Energy is at the heart of modern economic prosperity. Without it our dreams of a cleaner, greener, more efficient world – including self-driving cars, the internet of things and the data centres and artificial intelligence needed to run them – would crunch to a low-tech halt.
Secure and reliable supply of fuels and power has always been essential for industry, public services and our domestic needs, but the global energy system is in a state of flux.
Environmental concerns and how we will fuel the technologies for the fourth industrial revolution are recurring themes in discussions about how the energy system will evolve.
No single government, industry, company or other institution can address the challenges facing the energy sector alone.
However, to progress in energy transition, the world requires a collaborative, systematic approach aimed at solving problems and capitalizing on opportunities.
That is according to the World Economic Forum’s Fostering Effective Energy Transition report, published with analytical support from McKinsey & Company, which includes the newly developed Energy Transition Index (ETI) that assesses the energy systems of 114 countries.
The ETI provides benchmarks across a country’s energy system performance, based on energy security and access, environmental sustainability, and economic development and growth – dubbed the “energy triangle”.
Countries are also assessed on their transition readiness, which measures the future preparedness of a country’s energy systems. Of the countries evaluated, 93 have experienced improved performance, the ETI shows, with 45 nations improving their energy systems across all metrics outlined in the energy triangle.
Leading the energy transition
According to the report, there are 43 countries that boast well-performing energy systems and high-transition readiness, which indicates their ability to address the energy transition based on current performance.
Most of the countries considered best prepared for the energy transition are European, with the likes of Denmark, Sweden and Norway achieving high scores across most metrics.
Referred to as “leading countries” in the report, these front runners are typically more advanced in terms of environmental sustainability, with comparatively big improvements in the carbon emissions category. In Norway, for example, carbon emissions are relatively low thanks to almost all electricity being generated from hydropower.
Good performance has also been driven by decreasing energy costs for industry and increasing quality of electricity supply, the report shows.
What’s more, these countries have also largely overcome the challenges posed by operating a high share of legacy energy infrastructure. “They could serve as examples to other countries when it comes to policy and regulatory frameworks, infrastructure and business environments needed to incentivize consumer and business behaviour change to manage environmental impact,” the report argues.

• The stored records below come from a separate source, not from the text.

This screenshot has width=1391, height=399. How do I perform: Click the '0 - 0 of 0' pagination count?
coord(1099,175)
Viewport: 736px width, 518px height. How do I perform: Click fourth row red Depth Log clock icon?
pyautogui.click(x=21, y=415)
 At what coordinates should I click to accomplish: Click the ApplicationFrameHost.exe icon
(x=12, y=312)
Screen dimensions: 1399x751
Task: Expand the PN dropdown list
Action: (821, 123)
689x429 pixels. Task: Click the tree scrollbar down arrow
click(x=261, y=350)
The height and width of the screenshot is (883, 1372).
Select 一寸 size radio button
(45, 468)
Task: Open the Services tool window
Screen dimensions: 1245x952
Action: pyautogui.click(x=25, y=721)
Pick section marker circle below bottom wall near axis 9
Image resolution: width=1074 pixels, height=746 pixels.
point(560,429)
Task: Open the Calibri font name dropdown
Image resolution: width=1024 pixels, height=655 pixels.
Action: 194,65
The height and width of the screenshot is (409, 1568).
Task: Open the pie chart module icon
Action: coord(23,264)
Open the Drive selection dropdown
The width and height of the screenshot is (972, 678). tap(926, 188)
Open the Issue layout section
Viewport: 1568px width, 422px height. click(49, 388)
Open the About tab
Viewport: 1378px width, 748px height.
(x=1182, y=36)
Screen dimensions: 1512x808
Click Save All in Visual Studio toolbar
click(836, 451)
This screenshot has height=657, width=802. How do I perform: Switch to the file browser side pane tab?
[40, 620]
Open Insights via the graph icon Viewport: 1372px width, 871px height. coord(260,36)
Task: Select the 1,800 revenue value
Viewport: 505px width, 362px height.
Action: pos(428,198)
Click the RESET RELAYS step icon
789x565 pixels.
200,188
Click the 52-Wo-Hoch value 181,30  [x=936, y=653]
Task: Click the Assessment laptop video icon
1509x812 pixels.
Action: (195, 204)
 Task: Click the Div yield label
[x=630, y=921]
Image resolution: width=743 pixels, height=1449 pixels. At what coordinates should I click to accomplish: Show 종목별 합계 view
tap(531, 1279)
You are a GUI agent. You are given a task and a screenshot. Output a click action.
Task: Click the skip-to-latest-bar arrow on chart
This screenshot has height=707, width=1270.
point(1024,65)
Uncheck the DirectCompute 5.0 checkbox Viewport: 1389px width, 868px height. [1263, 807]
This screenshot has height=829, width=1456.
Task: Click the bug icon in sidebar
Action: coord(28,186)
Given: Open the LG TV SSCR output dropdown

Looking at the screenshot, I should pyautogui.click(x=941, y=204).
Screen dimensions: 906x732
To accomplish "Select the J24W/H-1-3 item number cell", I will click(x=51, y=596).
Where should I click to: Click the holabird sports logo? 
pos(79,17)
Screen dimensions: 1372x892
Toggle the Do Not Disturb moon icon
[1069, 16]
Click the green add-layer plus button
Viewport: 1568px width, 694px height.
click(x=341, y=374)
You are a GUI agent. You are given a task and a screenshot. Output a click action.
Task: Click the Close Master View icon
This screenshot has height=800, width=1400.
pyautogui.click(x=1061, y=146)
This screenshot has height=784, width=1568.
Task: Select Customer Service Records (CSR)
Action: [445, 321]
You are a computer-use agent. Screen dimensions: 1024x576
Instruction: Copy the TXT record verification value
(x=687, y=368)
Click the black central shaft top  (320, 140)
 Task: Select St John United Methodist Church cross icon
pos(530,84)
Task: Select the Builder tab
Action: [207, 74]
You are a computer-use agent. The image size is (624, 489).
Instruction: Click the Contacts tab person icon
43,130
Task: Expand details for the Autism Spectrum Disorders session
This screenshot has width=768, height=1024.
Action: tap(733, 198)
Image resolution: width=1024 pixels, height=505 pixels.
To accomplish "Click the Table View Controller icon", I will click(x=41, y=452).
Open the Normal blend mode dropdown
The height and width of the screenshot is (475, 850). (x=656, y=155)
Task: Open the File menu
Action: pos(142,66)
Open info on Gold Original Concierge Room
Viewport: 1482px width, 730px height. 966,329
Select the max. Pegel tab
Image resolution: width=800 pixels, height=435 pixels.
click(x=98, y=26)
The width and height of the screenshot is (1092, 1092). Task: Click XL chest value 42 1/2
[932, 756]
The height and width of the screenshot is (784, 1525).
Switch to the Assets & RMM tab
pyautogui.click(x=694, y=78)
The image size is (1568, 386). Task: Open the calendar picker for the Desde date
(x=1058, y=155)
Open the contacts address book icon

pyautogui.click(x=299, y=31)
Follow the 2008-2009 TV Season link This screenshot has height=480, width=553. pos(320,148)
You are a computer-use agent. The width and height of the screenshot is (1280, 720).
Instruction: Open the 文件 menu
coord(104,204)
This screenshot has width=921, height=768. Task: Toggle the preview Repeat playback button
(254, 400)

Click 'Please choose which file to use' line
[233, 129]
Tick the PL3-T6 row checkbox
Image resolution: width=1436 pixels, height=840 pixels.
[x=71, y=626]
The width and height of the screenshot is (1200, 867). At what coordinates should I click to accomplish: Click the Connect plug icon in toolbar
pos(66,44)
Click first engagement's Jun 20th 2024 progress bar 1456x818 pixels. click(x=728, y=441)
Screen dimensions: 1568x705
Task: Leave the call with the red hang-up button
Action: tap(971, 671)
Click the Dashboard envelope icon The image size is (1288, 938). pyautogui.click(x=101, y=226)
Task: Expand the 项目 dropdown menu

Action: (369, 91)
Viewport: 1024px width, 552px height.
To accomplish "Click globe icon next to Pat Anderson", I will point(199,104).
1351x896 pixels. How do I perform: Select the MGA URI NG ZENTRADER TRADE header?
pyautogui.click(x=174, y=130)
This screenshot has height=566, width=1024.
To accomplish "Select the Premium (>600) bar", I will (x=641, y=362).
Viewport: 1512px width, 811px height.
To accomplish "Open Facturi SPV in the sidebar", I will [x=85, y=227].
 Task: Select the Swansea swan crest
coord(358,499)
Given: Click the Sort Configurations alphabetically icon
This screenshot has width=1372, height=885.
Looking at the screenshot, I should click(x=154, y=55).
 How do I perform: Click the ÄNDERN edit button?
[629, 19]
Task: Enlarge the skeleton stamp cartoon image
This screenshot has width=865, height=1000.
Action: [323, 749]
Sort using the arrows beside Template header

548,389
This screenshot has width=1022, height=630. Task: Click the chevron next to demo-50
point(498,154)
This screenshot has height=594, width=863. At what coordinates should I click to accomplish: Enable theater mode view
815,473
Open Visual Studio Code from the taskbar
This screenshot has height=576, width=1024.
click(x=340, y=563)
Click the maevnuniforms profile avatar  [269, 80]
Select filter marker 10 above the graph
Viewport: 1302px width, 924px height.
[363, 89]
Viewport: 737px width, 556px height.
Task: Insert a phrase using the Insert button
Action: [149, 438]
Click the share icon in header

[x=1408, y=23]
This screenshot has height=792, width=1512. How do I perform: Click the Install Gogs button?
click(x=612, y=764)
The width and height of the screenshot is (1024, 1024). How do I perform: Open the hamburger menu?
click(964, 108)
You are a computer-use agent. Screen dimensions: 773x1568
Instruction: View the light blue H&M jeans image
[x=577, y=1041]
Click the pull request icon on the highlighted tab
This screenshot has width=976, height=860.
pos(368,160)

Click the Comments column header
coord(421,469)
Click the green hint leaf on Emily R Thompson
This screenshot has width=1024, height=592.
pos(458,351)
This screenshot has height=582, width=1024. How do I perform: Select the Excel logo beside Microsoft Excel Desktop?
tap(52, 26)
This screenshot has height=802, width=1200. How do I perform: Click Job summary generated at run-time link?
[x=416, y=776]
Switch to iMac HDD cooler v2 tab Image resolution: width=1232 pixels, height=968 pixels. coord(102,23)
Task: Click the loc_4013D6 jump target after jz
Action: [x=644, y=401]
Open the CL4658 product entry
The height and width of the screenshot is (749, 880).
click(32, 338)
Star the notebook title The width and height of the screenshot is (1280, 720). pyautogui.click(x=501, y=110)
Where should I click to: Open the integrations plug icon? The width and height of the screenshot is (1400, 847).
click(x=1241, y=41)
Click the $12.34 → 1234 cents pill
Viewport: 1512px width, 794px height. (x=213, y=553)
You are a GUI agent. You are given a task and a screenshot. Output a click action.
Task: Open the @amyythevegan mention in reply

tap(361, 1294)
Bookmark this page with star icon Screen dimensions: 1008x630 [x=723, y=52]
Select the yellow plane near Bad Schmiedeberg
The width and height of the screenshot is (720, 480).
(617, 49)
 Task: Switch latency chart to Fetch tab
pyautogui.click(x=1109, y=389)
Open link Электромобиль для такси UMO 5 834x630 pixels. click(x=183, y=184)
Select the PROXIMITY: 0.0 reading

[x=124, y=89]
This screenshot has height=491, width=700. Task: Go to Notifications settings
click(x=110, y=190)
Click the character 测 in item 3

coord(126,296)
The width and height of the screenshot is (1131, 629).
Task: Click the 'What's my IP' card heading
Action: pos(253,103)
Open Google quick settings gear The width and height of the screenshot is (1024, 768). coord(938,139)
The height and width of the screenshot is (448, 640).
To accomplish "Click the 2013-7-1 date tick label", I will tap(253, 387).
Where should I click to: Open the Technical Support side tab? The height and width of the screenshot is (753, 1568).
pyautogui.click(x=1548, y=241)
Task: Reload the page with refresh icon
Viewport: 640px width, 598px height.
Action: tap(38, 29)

Countries with potential challenges
At the opposite end of the scale, the report highlights 14 countries that are facing potential challenges, largely around environmental sustainability.
Indeed, the number of countries with decreasing performance scores within this category is 50% higher than for leading countries. According to the report, this indicates the beneficial impact of increased transition readiness.
A number of countries, including Venezuela, and Iran, are defined as “emerging”, which indicates improvement opportunities in multiple transition readiness categories.
The report argues a reduction of fossil fuel subsidies, improved energy access and quality of supply could allow countries to start improving performance scores in security and access and, to some extent, economic development and growth.
It also outlines seven steps that countries should consider for an effective energy transition, including identifying so-called “energy sector champions”, defining milestones and action plans, and monitoring and refining energy systems over time.